Мое дело в этой войне — маленькое, но важное. И я уже вполне дорос до понимания своей великой ответственности. Что я могу сделать для победы, я, конечно, сделаю, Если суждено погибнуть, я погибну. Так я решил сразу! Потому и отношение мое к тому ватнику, который мне выдали, было таким, какое, наверное, испытывали юные рыцари, впервые влезая в боевой панцирь для турнира, Мне выдали теплое белье, стеганые штаны, сапоги для шторма и валенки для мороза. Получил под расписку, как особо ценное снаряжение, и «лягушку» — спасательный жилет, надеваемый вроде парашюта; из нагрудника торчали резиновые трубки с пробками для надувания жилета воздухом.

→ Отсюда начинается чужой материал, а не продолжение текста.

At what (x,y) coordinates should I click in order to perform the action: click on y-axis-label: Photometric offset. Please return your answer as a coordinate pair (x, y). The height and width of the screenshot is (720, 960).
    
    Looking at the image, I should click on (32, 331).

Наконец, меня включили в боевое расписание «Грозящего». Кузбасским несмываемым лаком на кармане моей голландки отпечатали мой личный боевой номер из пяти цифр. С этим номером мне воевать! Если меня прибьет волной к берегам родины, этот номер расскажет, кто я такой, в какой БЧ числился, на каком посту сражался, после чего по спискам флота легко установить мою фамилию. Напишут бабушке: «С прискорбием сообщаем, что юнга С. Огурцов пал смертью храбрых в боях…» Такой же номер был пришит и к кокону моей пробковой койки, которая способна держать человека на воде целых двадцать минут, если, конечно, я правильно ее уложу и свяжу потуже…

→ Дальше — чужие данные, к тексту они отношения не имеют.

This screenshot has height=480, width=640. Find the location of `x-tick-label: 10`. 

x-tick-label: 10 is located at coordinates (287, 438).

Между тем старшина Курядов на меня даже малость обиделся: Огурцова из гиропоста хоть за уши вытаскивай! Старшина Лебедев говорил в оправдание Курядову:
— Ну, что ты, Вася! Мальчишка-то интересуется… Не гнать же его. Не просто глазеет, а разбирается…

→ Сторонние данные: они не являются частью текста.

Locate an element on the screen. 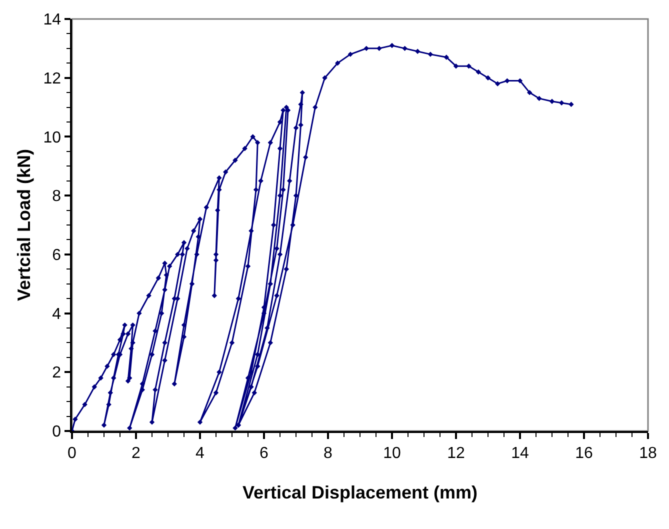 The height and width of the screenshot is (529, 669). y-tick-label: 10 is located at coordinates (52, 138).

Лебедев казался мне ужасно умным. Холя свои роскошные усы, он давал точный ответ на любой мой вопрос. Гирокомпас в Школе Юнг стоял холодным и недвижимым. А здесь его наполняло тепло напряженной работы, которой он жил, трудясь ради нашей победы. Большая разница! В движении я быстрее понял взаимосвязь деталей, лучше осмыслил электросхему «аншютца». Я даже удивился, когда старшина Лебедев сказал мне, что до службы на флоте он был в Москве видным кондитером — готовил торты для дипломатических приемов в Кремле. От тортов до «аншютца» — расстояние немалое, и я еще больше стал уважать старшину за его знания…
Штурман эсминца Присяжнюк, этот горбоносый чистюля, аккуратный блондин лет тридцати, время от времени звал меня к себе. Давал читать ПШС, устраивал беглые опросы по теории. Вниманием меня не оставляли.
Однажды ближе к вечеру мое имя выкликнули:
— Где здесь юнга? Его «смерш» вызывает.